Vrije Universiteit Amsterdam Professor Pepijn Brandon receives Vidi grant of 800,000 euros to research the history of land grabbing and Dutch expansion during the 16th-18th Century
The Netherlands Organization for Scientific Research (NWO) has awarded 78 experienced researchers a Vidi grant of 800,000 euros. This will enable them to develop their own innovative line of research over the next five years and to set up a research group […]
One of the 78 researchers is VU historian Pepijn Brandon, who also works for the International Institute of Social History (IISH). He will receive a Vidi worth 800,000 euros for research into Land Grabbing and Dutch expansion (16th-18th century).
Land Grabbing is an urgent global problem with deep historical roots. Brandon’s project shows how the market-oriented early modern Dutch state applied large-scale land expropriation as a commercial strategy within and outside Europe. The Dutch example provides insight into the relationship between violence and the market in the development of agrarian capitalism.
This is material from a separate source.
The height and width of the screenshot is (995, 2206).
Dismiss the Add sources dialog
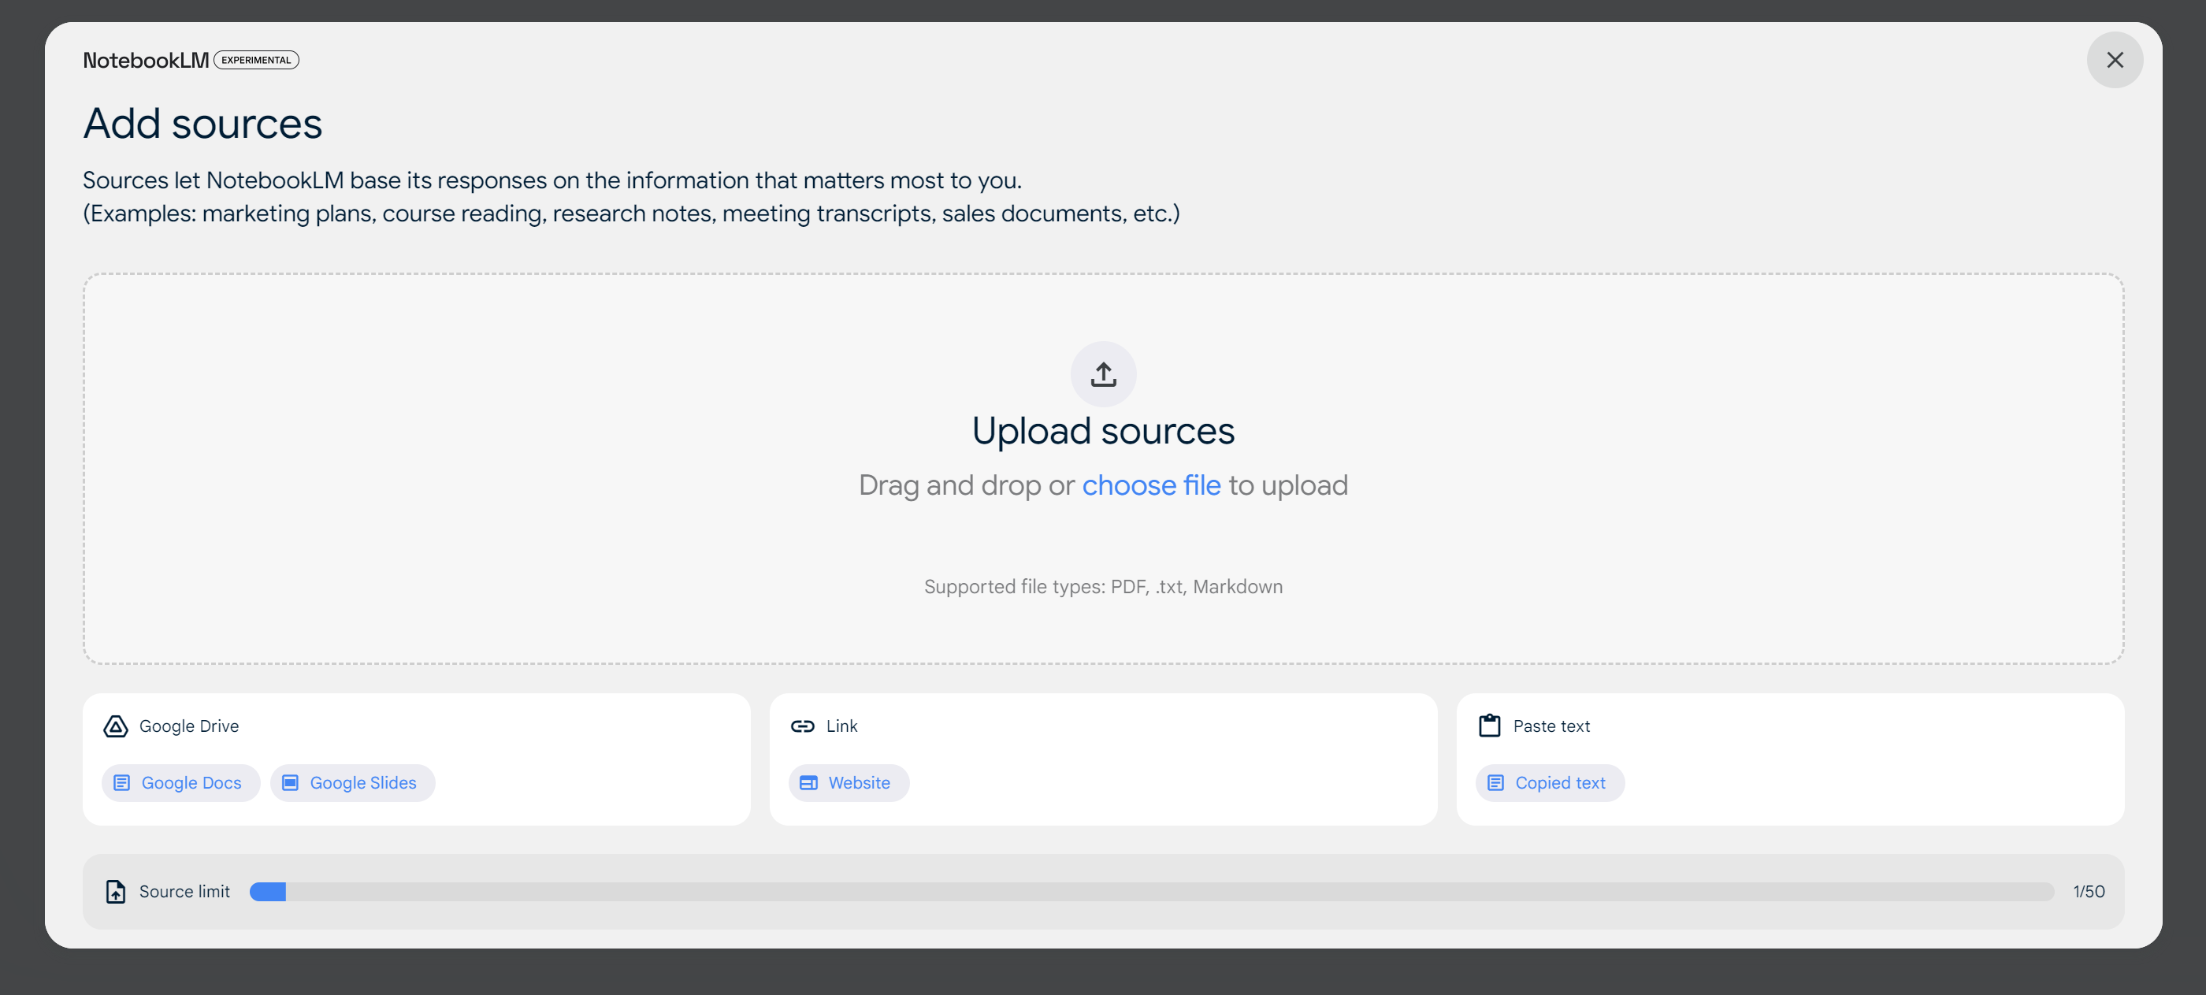pos(2115,60)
“In 1621, the Dutch East India Company murdered and expelled the inhabitants of the Banda Islands to gain control of nutmeg production. It is an extreme example of land expropriation, but by no means the only one. In the Americas, but also in border areas of the Dutch Republic during the Eighty Years’ War, farmers and original inhabitants were often violently robbed of their land. This is the first large-scale comparative project on the dynamics of such episodes of land expropriation in the Dutch empire,” says Brandon.